Pflegestufe 2 und ihre Leistungen

Pflegestufe 2 – Informationen zur Eingliederung und den Leistungen

In die Pflegestufe 2 werden Betroffene eingegliedert, die sich selbstständig nicht mehr dauerhaft ohne fremde Hilfe versorgen können. Zu den Bereichen in der eine Pflegekraft Hilfe leisten muss, zählt mitunter die körperliche Grundpflege. Die Grundpflege besteht in der Regel aus der körperlichen Hygiene, also dem täglichen Waschen, Toilettengang sowie der Zahnpflege. Der tägliche, bzw. wöchentliche Pflegeaufwand wurde von der Pflegeversicherung genau festgelegt und beläuft sich zurzeit auf

  • mindestens drei Stunden tägliche Pflegeleistung,
  • davon mindestens zwei Stunden für die körperliche Grundpflege,
  • Hilfe zur Grundpflege wird mindestens drei Mal täglich benötigt,
  • mehrmals pro Woche ist eine Unterstützung im Haushalt notwendig.

Es ist keine Voraussetzung, dass die Pflege von einer Pflegefachkraft übernommen wird. Unter anderem dürfen Familienangehörige die Arbeiten allein, aber auch mit Hilfe eines Pflegedienstes übernehmen. In der Regel fallen Patienten in die Pflegestufe 2, die sich zwar nur eingeschränkt selbst reinigen und kleiden, aber weiterhin im Haushalt leben können. Unter die Haushaltsunterstützung fallen sämtliche im Haushalt anfallenden Aufgaben, wie das Reinigen der Räume sowie das Einkaufen von Lebensmitteln.

Die Leistungen in der Pflegestufe 2

Auch in der Pflegestufe 2 werden Leistungen von der Pflegekasse übernommen, die sich in verschiedene Bereiche unterteilen:

  • Stationäre Kostenübernahme
  • Pflegegeld
  • Pflegesachleistungen
  • Zusätzliche Leistungen

Die stationäre Kostenübernahme und die Pflegesachleistungen ersetzen sich gegenseitig, werden also niemals gemeinsam bewilligt. Während die stationären Kosten selbsterklärend sind, fallen unter die Pflegesachleistungen beispielsweise die Kosten eines Pflegedienstes sowie die Entlohnung eines pflegenden Angehörigen oder einer sonstigen Pflegekraft. Ebenfalls wird eine eventuelle Haushaltshilfe von diesen Geldern entlohnt.

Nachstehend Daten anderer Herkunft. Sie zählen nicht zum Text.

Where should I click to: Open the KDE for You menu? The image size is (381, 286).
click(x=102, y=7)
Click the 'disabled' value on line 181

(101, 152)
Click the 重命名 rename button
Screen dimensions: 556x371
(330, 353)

Der Leistungsbezug in der Pflegestufe 2

Aktuell werden die stationären Kosten in der Pflegestufe 2 mit einem Betrag von 1.279,00 Euro übernommen. Das monatliche Pflegegeld beläuft sich auf 440,00 Euro, die Pflegesachleistungen auf 1.100,00 Euro und die Zusatzkosten auf einen Grundbetrag von 100,00 Euro, der unter bestimmten Voraussetzungen verdoppelt wird.
Leidet der Betroffene an Demenz wird zumeist ein erhöhter Betrag ausgezahlt. Die Pflegesachleistungen belaufen sich in diesem Fall auf 1.250,00 Euro und das Pflegegeld auf 525,00 Euro.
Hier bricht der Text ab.